MATERIAL FOR THIS TASK:
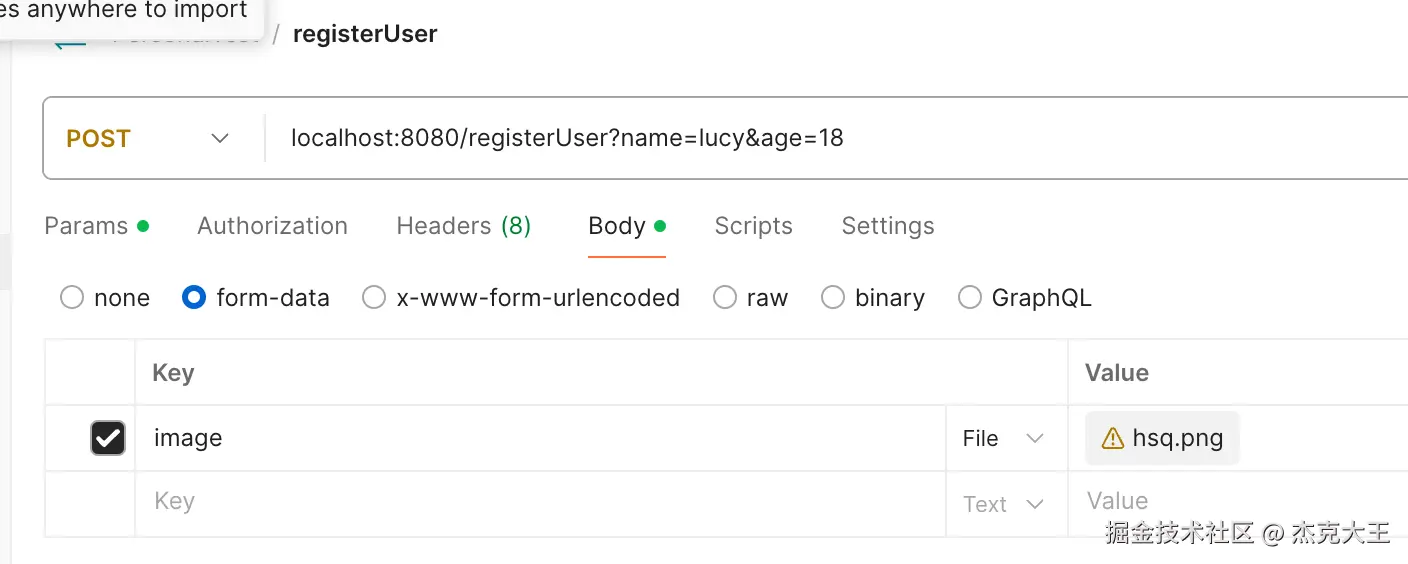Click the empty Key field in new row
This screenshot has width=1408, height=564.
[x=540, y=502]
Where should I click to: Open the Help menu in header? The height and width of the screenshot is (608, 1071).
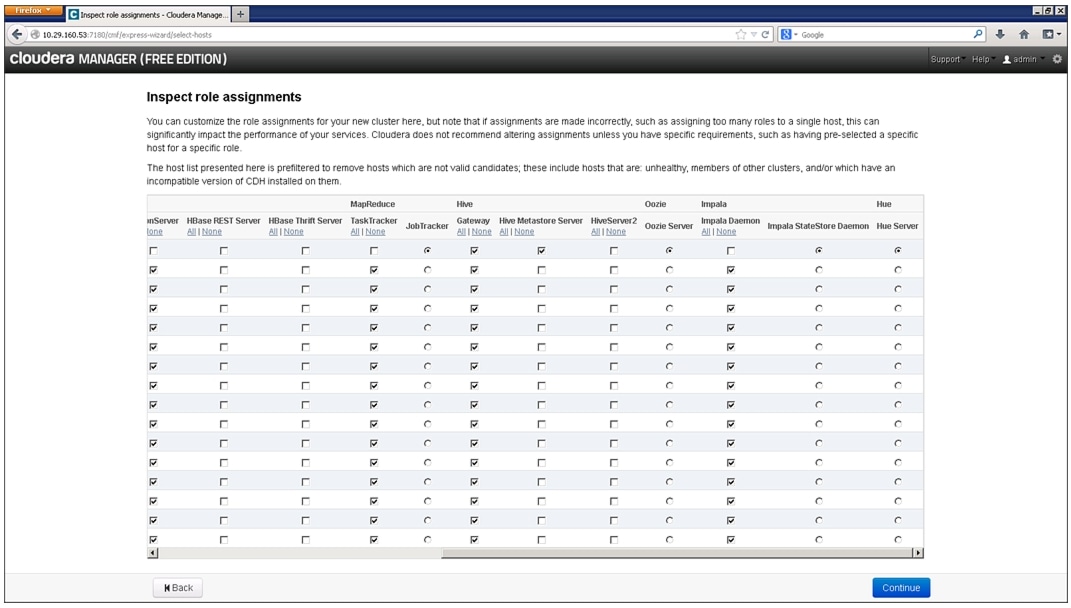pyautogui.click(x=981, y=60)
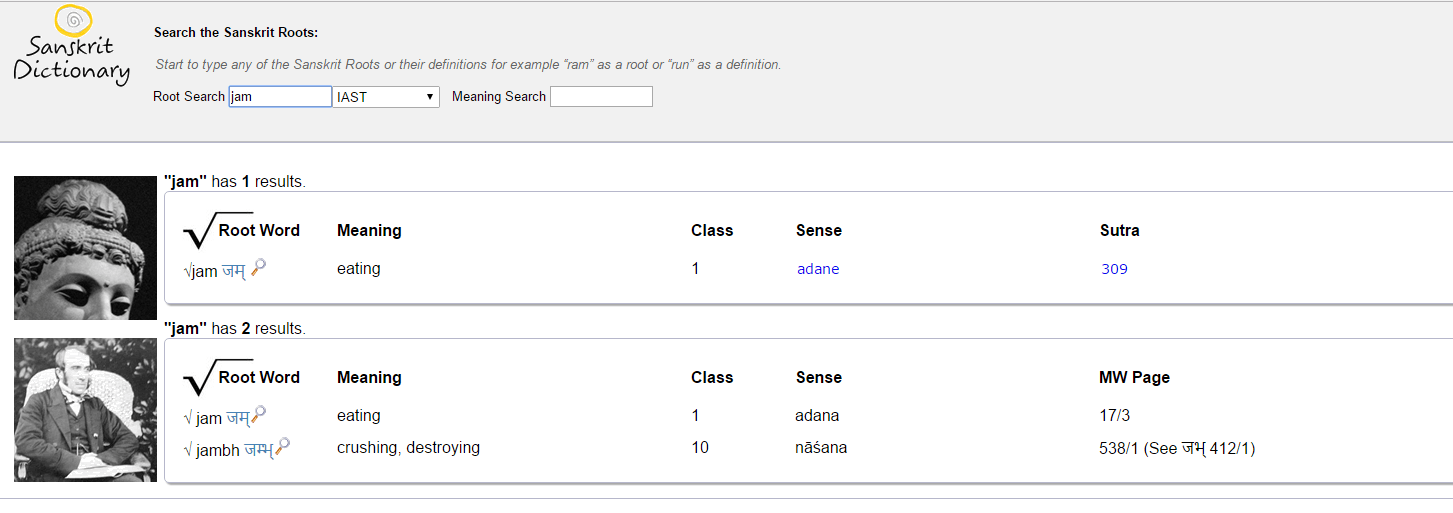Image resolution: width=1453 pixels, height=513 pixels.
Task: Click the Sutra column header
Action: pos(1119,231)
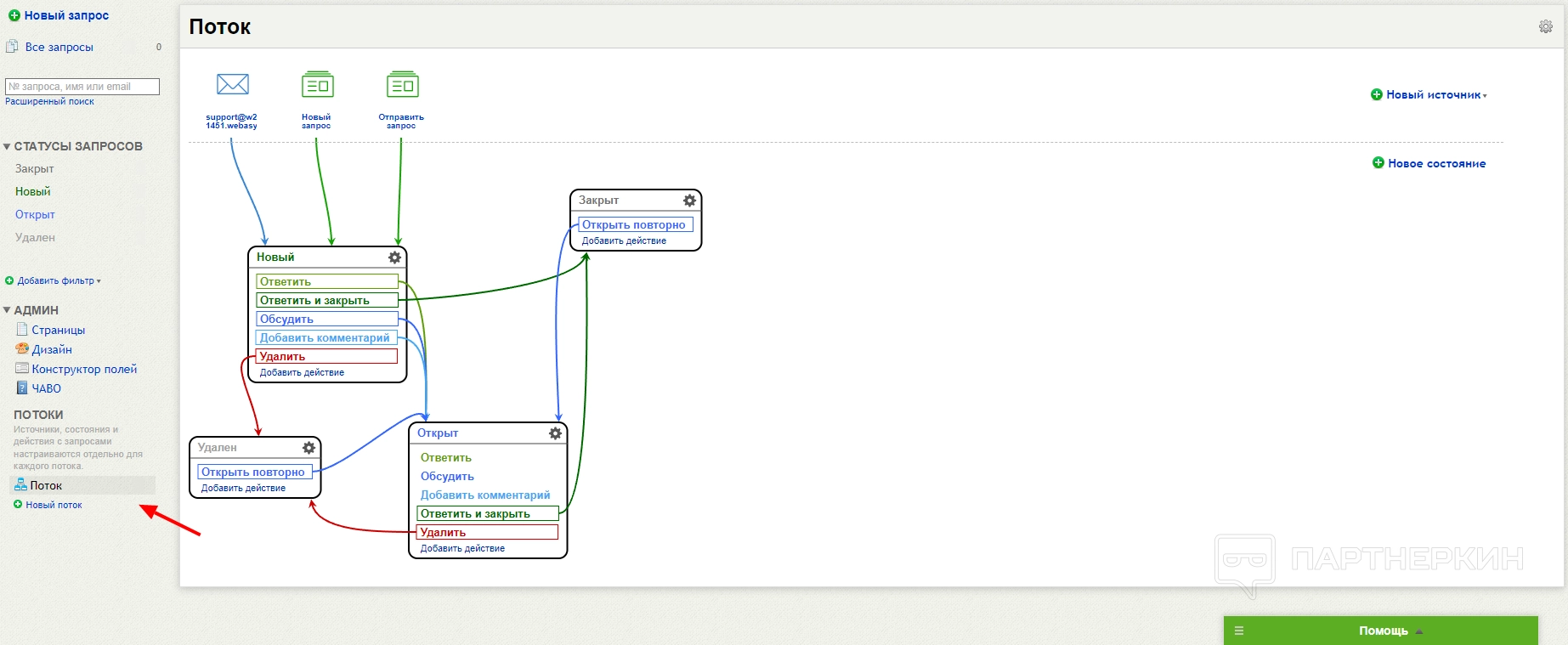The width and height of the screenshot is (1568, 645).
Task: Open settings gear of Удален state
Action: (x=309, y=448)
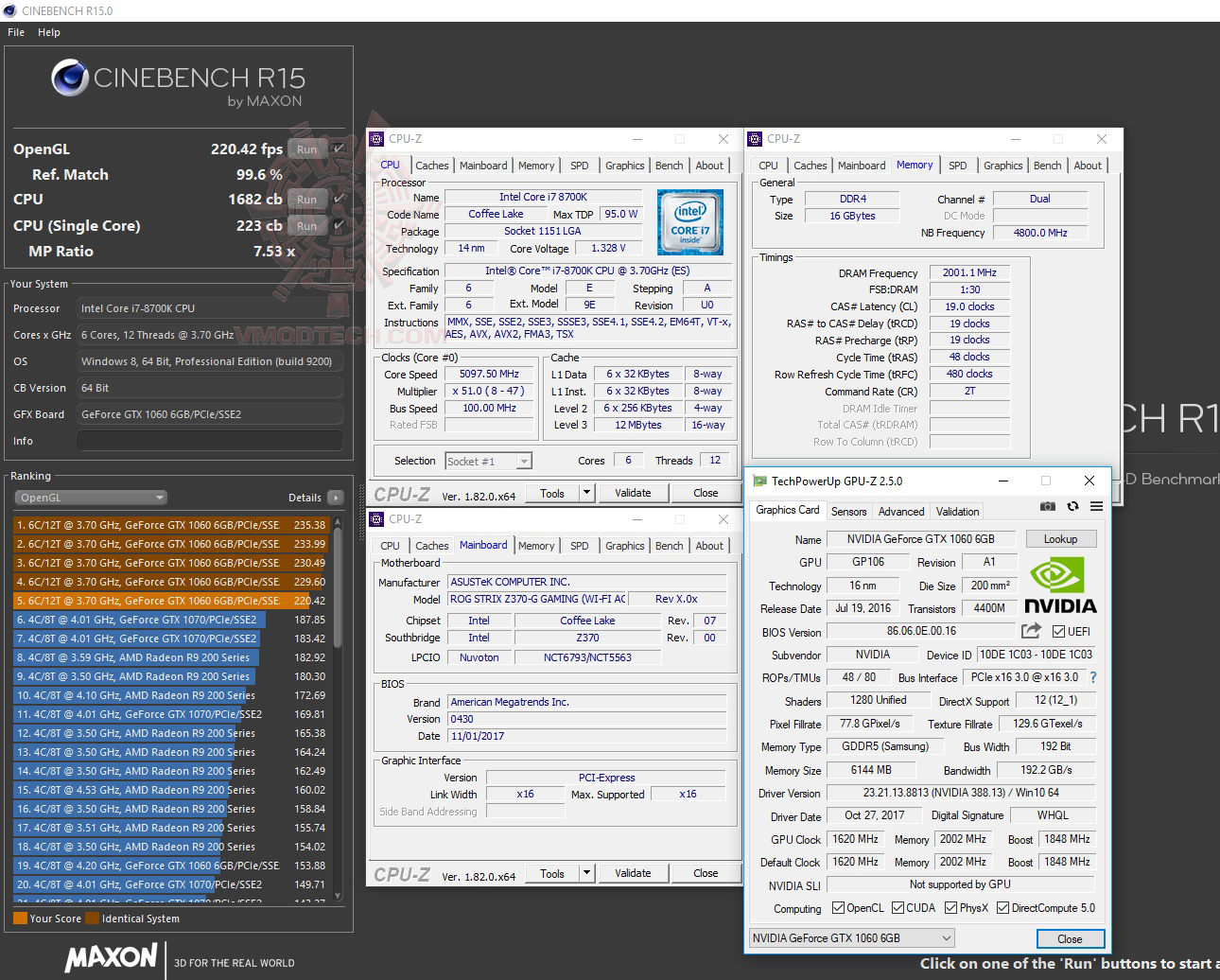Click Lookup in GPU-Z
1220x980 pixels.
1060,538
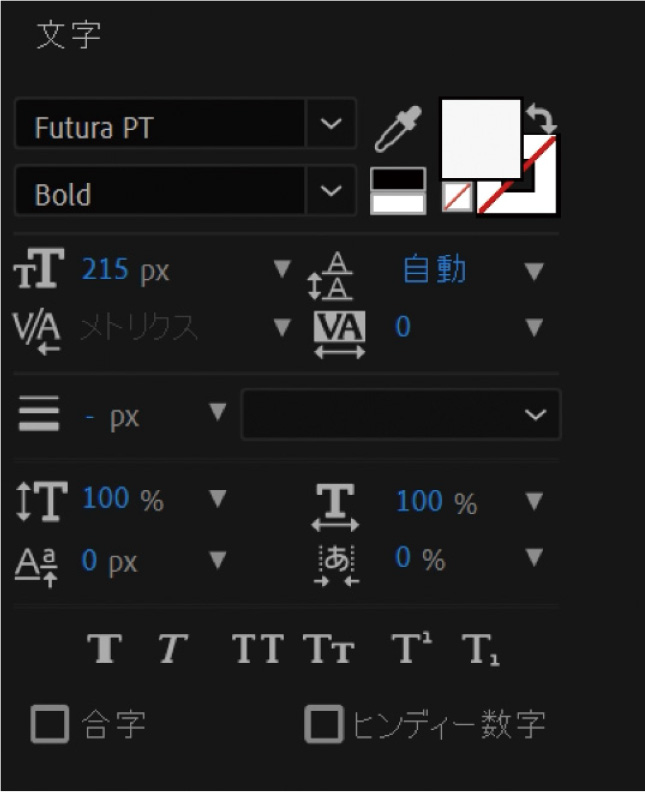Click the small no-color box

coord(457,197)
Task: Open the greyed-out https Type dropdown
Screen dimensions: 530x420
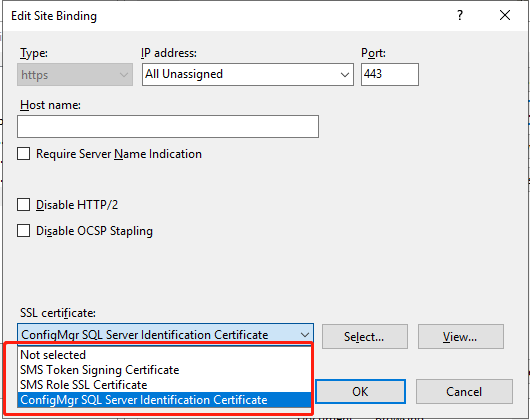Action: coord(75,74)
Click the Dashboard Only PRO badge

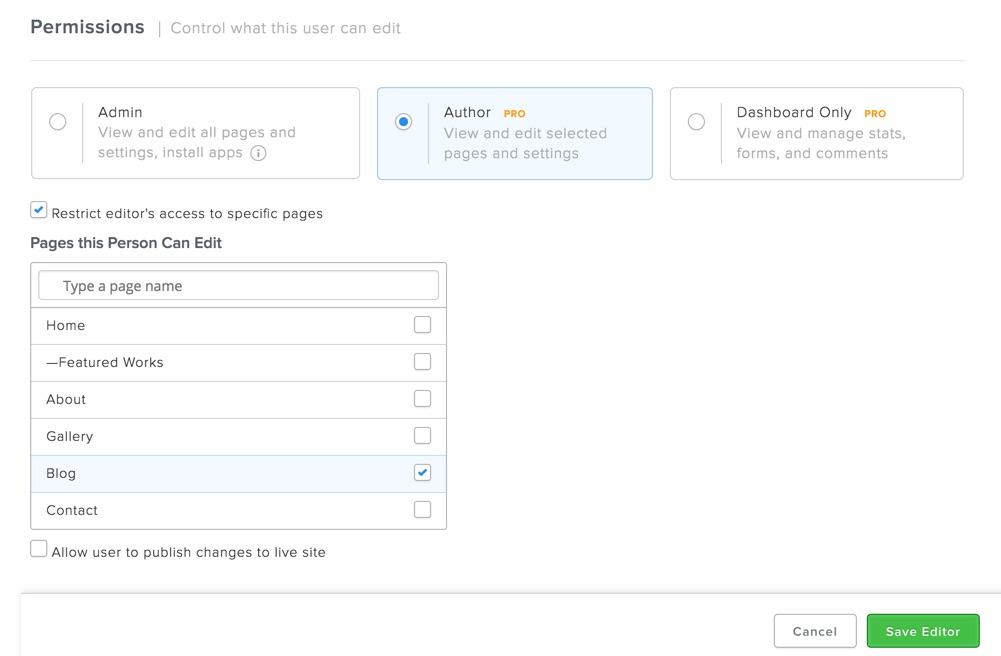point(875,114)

ABOUT THIS EXERCISE:
Here the lines from the one with "Where should I" through the last line of the data above need to be repeated exactly, both included, and any picture omitted.

TASK OUTPUT:
Where should I click to: Open the Help menu in header? The height and width of the screenshot is (608, 1071).
pyautogui.click(x=981, y=60)
Image resolution: width=1453 pixels, height=513 pixels.
Task: Click the Sutra column header
Action: pos(1119,231)
The width and height of the screenshot is (1568, 645).
Task: Open settings gear of Удален state
Action: (x=309, y=448)
Click Lookup in GPU-Z
1220x980 pixels.
1060,538
Click the small no-color box

coord(457,197)
Task: Open the greyed-out https Type dropdown
Screen dimensions: 530x420
Action: coord(75,74)
Click the Dashboard Only PRO badge

point(875,114)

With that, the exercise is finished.